FFD4 Seville: Debt cancellation is the first step to global economic justice
The 4th International Conference on Financing for Development (FfD4) in Seville, Spain, organised by the United Nations, was convened for revitalising financing for sustainable development across the globe.
But the meeting took place in the face of severe headwinds. The United States was absent, having made its intentions clear by severely cutting aid commitments and several major economies, including the United Kingdom, France and Germany, also announced aid reductions.
Clear indications are that the Seville Conference will instead rely on mobilising private investment, blended finance and public-private partnerships, which have not historically yielded great results.
Non profit ActionAid’s Secretary General, Arthur Larok, speaking from Seville, said, “It is sad to realise that despite the call by the UN Secretary-General for solutions to the unsustainable, unfair and unaffordable global debt system, a few Global North countries effectively shut that door by blocking a UN Framework Convention on Debt in the final text. This resolution, championed by African countries and civil society, would have initiated the process of ending the debt crisis and the re-establishment of a transformative global financial system.

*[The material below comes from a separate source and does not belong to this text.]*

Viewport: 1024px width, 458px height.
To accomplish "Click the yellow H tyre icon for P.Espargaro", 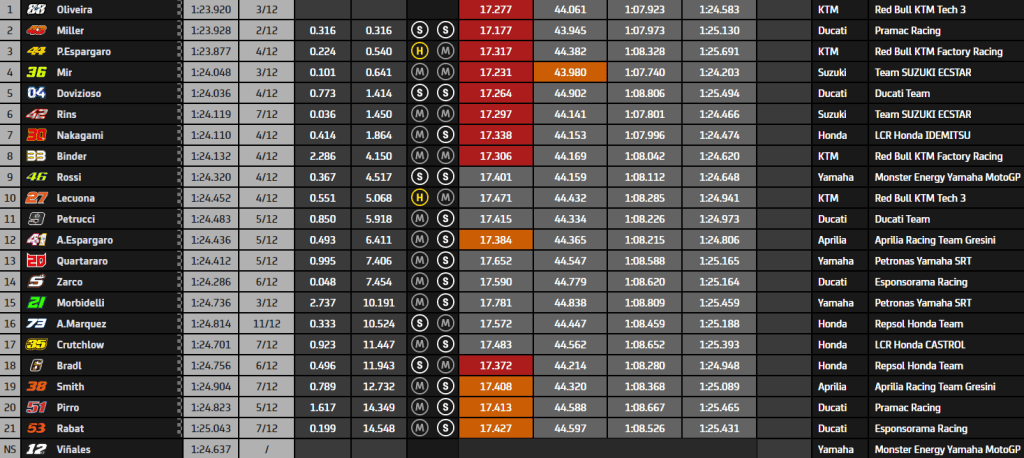I will 419,52.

Larok said that International Monetary Fund’s (IMF) denial of the ongoing systemic debt crisis, although disappointing, is not surprising. “Many Global South countries are in a debt crisis by the IMF’s own terms, with most spending more on debt servicing than on health and education. But the IMF seems to only consider it a crisis when creditors don’t get paid — for them, it is not a crisis if people in the Global South die,” he stated.
The hypocrisy of those advocating private finance for development while rejecting debt cancellation for Global South countries was most vividly seen during the 2008 global financial crisis. In advanced economies, large private banks deemed “too big to fail” were rescued with massive bailouts, often effectively writing off or socialising their bad debts.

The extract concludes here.